Novelist Anuradha replies

My mother is an artist. She paints. When you build characters, it doesn’t happen that way. Characters begin with a kind of few molecules. So I’ve not directly drawn on my mother in my novels!

Dr. PP asks,

In your novels, historical figures and imaginary characters jostle with each other. Where do you draw the line between the demands of authenticity and the demands of integrity! 

Does your extensive research come in the way of your imagination or rather, choke your imagination?

Novelist Anuradha replies 

While reading historical novels, I don’t feel like getting mere information, where the knowledge is so plain, and you can’t enter the book intellectually or emotionally.

I had been reading this American writer Janet Malcolm who’s written a book on a murder case. She’s described the realm of writing as a space like a house in which a journalist or the historian is a tenant, but the fiction writer is the owner. So the tenant writer can live in the house but has to leave it that way.

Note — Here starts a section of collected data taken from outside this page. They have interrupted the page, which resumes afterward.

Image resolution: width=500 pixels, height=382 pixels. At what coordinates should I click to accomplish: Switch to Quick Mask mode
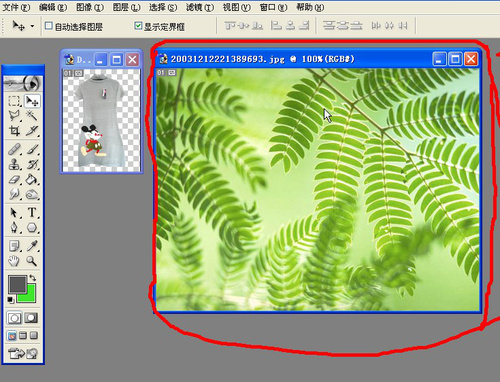[x=31, y=318]
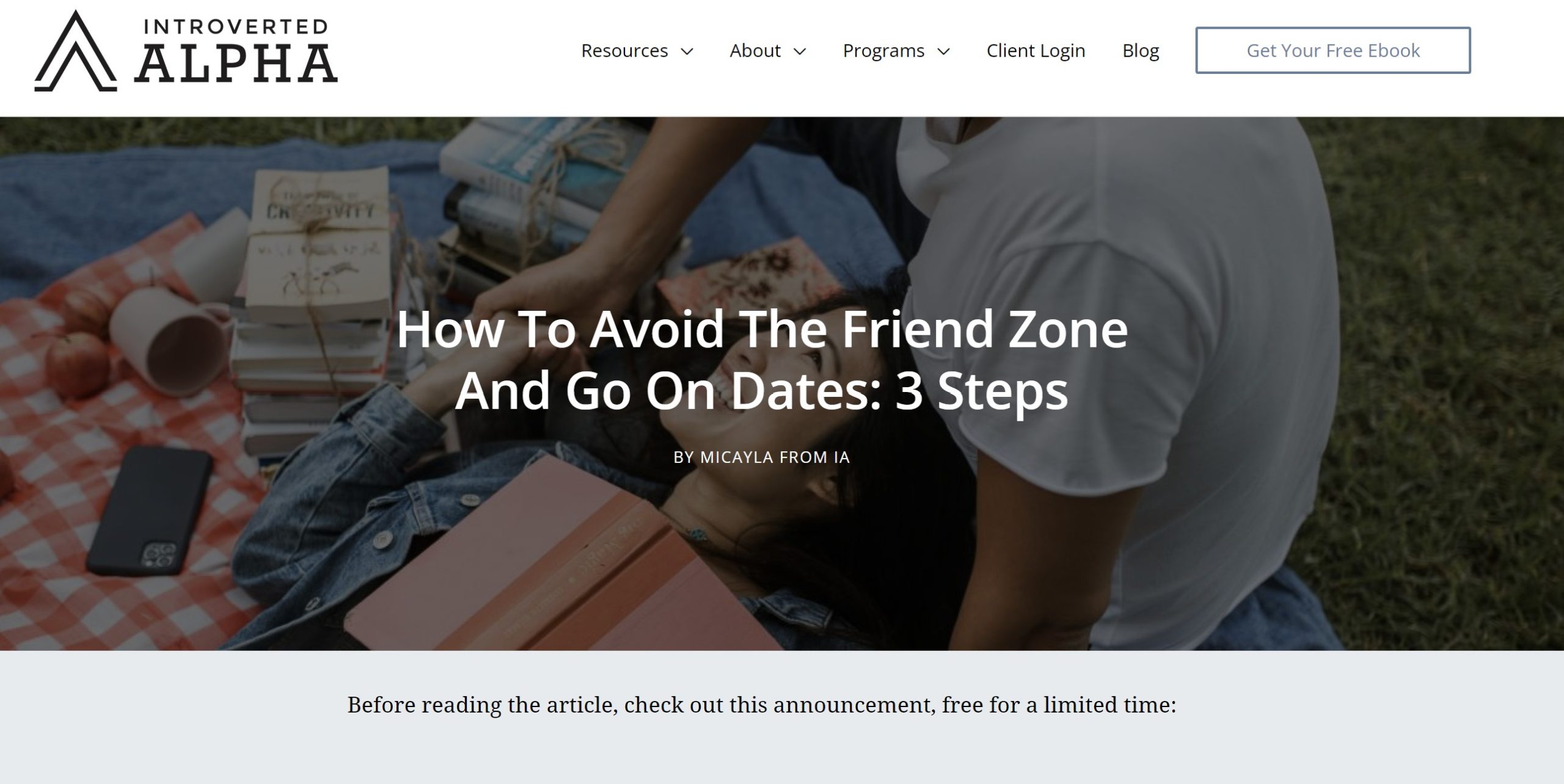1564x784 pixels.
Task: Expand the Programs dropdown arrow
Action: coord(944,51)
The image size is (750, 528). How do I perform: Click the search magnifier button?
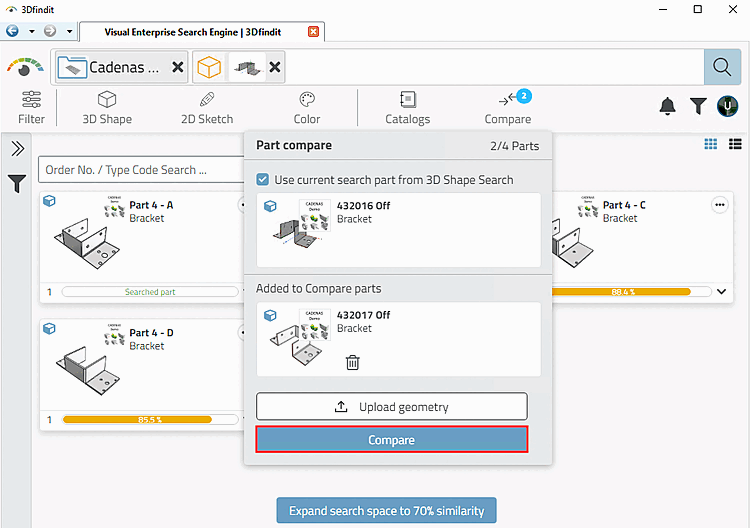[720, 67]
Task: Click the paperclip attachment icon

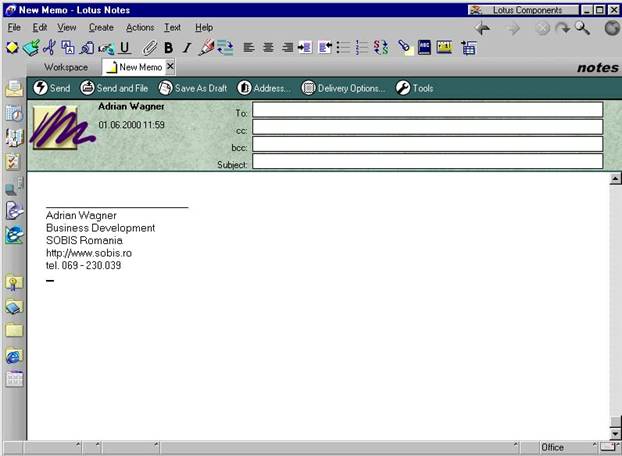Action: pyautogui.click(x=150, y=47)
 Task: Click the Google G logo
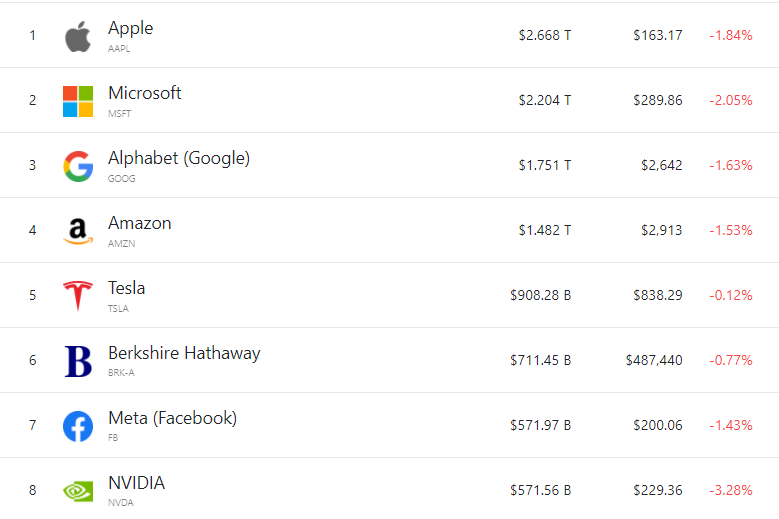pyautogui.click(x=78, y=166)
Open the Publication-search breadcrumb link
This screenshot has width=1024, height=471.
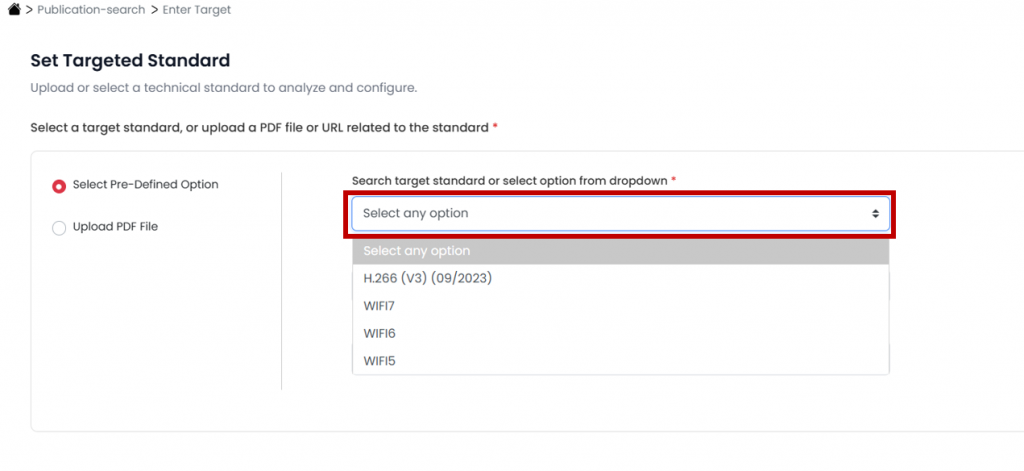click(x=90, y=9)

But a fiction writer can break down the house, and remake it according to what they have in their minds.

So I had to digest the history and bring it out as fiction, says Anuradha Roy.

Dr. PP asks,

The pain of abandonment is so real also. The societal identity gets established for this little boy, as the son of a white man! 

Added, it’s a kind of broken promise as well. Bali as a dream destination. Gayatri has been a very special mother, her parenting style, as a singer, as a story-teller… but why does she leave her son behind… 

Well, you have captured the essence of the patriarchal notions prevalent in the country…

Anuradha replies -

Gayatri’s need to be an artist, find the independence and the space to do what she needs to do. 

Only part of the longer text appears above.